Major League Baseball and the MLBPA officially announced an exhibition game in Cuba in a release on Tuesday. U.S. President Barack Obama is expected to be in attendance during his upcoming visit to Cuba.
Obama will be the first sitting American president to visit Cuba in 88 years.
“Americans and Cubans share a love of baseball, and this is yet another powerful reminder of the kinship between our peoples as well as the progress we can achieve when we leverage those natural ties,” a White House official said Tuesday.
It will be the first visit to Cuba by an MLB team since the Baltimore Orioles played an exhibition game there against the Cuban National Team in 1999.
Rays owner Stuart Sternberg said in the release that his team was “privileged” to visit the country on what would be a “memorable and significant” trip, a sentiment echoed by league commissioner Rob Manfred.
“Major League Baseball is excited to play in Cuba and to have the Tampa Bay Rays representing our 30 Clubs,” Manfred said. “During a time of historic change, we appreciate the constructive role afforded by our shared passion for the game, and we look forward to experiencing Cuba’s storied baseball tradition and the passion of its many loyal fans.”
“We’re excited to be part of this trip. For us, it’s about spreading goodwill through baseball,” Matt Silverman, the Rays’ president of baseball operations, said on a conference call. “We’re excited for the opportunity and to experience firsthand the baseball culture of Cuba.

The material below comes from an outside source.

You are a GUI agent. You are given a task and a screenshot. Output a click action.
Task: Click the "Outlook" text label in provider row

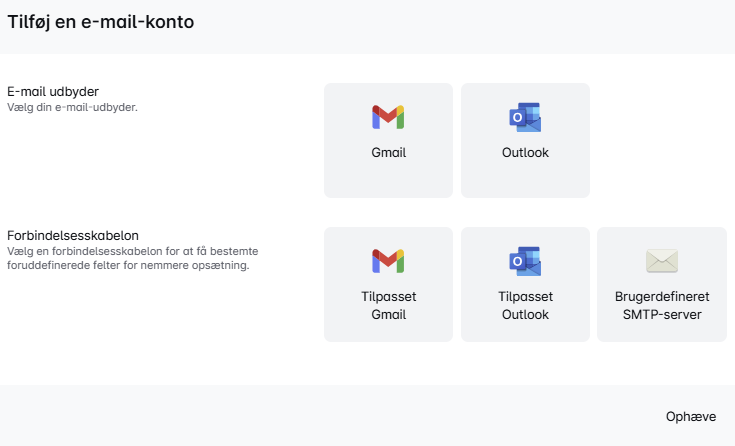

US President Obama’s policy of engagement with Cuba faces a major obstacle in that Congress controls much of the regulations and restrictions pertaining to Cuba. As a workaround, Obama has embarked on steady, slow drum beat of actions taken to leverage executive authority to dismantle various Congressional rules that together make up the US embargo against Cuba.
The Cuba Journal refer to these actions as Cubamacare.